The Private Franklin: The Man and His Family

By Claude-Anne Lopez ; Eugenia W. Herbert | Go to book overview

XVII
Tug Of War

Neighbor was against neighbor, father against the son and the son against the father, and he that would not thrust his own blade through his brother's heart was called an infamous villain.
--Stephen Gorham, petition of July 22, 1777

"I BROUGHT OVER A GRANDSON with me, a fine Lad of about 15. . . . You will be pleas'd with him when you see him."1 Written to Jane Mecom a few weeks after his landing in Philadelphia on May 5, 1775, these words from her brother were probably the first intimation she had of Temple's existence.

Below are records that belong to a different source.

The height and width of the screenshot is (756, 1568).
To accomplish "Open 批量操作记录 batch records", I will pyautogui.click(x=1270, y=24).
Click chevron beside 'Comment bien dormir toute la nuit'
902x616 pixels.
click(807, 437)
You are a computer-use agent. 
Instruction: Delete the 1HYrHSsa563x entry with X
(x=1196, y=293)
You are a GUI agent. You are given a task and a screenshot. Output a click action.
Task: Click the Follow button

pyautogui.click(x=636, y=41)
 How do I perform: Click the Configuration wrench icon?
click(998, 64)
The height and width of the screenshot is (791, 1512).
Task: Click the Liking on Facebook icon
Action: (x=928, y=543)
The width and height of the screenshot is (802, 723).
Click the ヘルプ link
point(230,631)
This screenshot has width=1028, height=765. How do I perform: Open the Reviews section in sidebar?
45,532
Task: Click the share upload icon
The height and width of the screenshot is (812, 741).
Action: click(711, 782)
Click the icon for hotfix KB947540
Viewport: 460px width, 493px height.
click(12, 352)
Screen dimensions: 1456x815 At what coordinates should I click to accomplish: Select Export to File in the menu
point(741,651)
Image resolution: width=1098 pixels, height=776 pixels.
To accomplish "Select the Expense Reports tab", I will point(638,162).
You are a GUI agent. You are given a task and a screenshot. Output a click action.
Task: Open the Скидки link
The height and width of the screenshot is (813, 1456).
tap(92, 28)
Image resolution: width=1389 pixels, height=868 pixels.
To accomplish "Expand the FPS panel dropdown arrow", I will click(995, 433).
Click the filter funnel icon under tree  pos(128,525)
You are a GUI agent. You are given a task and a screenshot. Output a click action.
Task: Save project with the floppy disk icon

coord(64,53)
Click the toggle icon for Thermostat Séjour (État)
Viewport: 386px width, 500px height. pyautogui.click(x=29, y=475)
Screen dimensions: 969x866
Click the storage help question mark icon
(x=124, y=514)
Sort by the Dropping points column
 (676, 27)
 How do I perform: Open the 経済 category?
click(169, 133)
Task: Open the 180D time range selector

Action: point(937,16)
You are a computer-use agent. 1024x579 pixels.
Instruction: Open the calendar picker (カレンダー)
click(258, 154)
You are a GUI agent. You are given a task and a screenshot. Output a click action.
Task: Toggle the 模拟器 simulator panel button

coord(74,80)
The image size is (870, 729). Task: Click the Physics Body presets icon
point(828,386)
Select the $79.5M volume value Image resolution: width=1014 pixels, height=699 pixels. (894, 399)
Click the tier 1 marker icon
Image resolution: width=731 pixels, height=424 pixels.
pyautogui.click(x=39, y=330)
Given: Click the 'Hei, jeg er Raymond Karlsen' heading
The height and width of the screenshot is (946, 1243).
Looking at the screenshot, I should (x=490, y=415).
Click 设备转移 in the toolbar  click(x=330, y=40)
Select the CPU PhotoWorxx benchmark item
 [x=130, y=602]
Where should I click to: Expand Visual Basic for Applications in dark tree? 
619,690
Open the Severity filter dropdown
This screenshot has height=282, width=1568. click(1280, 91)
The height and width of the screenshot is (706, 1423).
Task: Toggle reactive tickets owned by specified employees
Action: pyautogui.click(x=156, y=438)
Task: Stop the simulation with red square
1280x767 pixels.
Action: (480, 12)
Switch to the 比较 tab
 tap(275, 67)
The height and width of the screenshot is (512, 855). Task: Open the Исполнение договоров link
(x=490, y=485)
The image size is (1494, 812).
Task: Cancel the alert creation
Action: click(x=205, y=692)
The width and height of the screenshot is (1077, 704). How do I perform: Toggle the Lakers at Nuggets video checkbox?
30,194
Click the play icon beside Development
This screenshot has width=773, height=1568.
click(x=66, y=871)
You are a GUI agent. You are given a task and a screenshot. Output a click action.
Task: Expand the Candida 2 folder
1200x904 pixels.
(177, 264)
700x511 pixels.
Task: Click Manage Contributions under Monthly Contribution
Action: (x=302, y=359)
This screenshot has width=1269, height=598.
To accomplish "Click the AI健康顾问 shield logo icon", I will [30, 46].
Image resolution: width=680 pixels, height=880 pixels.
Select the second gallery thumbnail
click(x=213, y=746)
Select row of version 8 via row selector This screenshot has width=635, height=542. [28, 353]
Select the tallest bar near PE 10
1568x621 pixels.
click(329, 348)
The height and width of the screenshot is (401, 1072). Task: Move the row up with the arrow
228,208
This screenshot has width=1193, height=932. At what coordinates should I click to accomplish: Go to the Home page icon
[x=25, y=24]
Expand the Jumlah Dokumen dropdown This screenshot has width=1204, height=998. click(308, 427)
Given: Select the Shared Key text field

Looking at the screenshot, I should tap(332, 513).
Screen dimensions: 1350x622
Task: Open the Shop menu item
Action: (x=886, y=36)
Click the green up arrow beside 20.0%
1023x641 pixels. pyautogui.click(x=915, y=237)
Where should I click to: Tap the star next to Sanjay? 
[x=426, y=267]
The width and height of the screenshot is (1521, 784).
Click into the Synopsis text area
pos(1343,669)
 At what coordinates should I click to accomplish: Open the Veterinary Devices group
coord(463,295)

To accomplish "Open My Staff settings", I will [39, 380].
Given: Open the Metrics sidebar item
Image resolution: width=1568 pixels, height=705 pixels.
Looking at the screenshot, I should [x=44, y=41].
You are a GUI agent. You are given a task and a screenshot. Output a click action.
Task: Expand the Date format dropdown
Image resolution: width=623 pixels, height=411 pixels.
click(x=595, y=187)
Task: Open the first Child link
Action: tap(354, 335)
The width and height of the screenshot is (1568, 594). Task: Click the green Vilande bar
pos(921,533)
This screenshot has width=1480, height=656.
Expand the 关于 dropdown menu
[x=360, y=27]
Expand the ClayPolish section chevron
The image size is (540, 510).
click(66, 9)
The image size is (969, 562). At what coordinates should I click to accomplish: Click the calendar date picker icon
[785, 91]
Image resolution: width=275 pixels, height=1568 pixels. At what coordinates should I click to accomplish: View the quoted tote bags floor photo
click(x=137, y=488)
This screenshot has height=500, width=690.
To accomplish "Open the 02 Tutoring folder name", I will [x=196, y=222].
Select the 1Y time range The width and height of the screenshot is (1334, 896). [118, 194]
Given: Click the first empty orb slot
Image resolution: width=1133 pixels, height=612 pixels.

Elizabeth Franklin, too, may have been kept in the dark many years. Once it had become poignantly clear, however, that the governor and his wife would remain childless, there was no more talk of passing Temple off as the offspring of an indigent relation: He was coming home to be acknowledged finally as William's son and the last male Franklin of the American line. It took very little time for this London adolescent to become an unquestioned, essential member of the Philadelphia family. Before long he would be the only bridge between Benjamin and William, his love and loyalty fiercely contended for by both.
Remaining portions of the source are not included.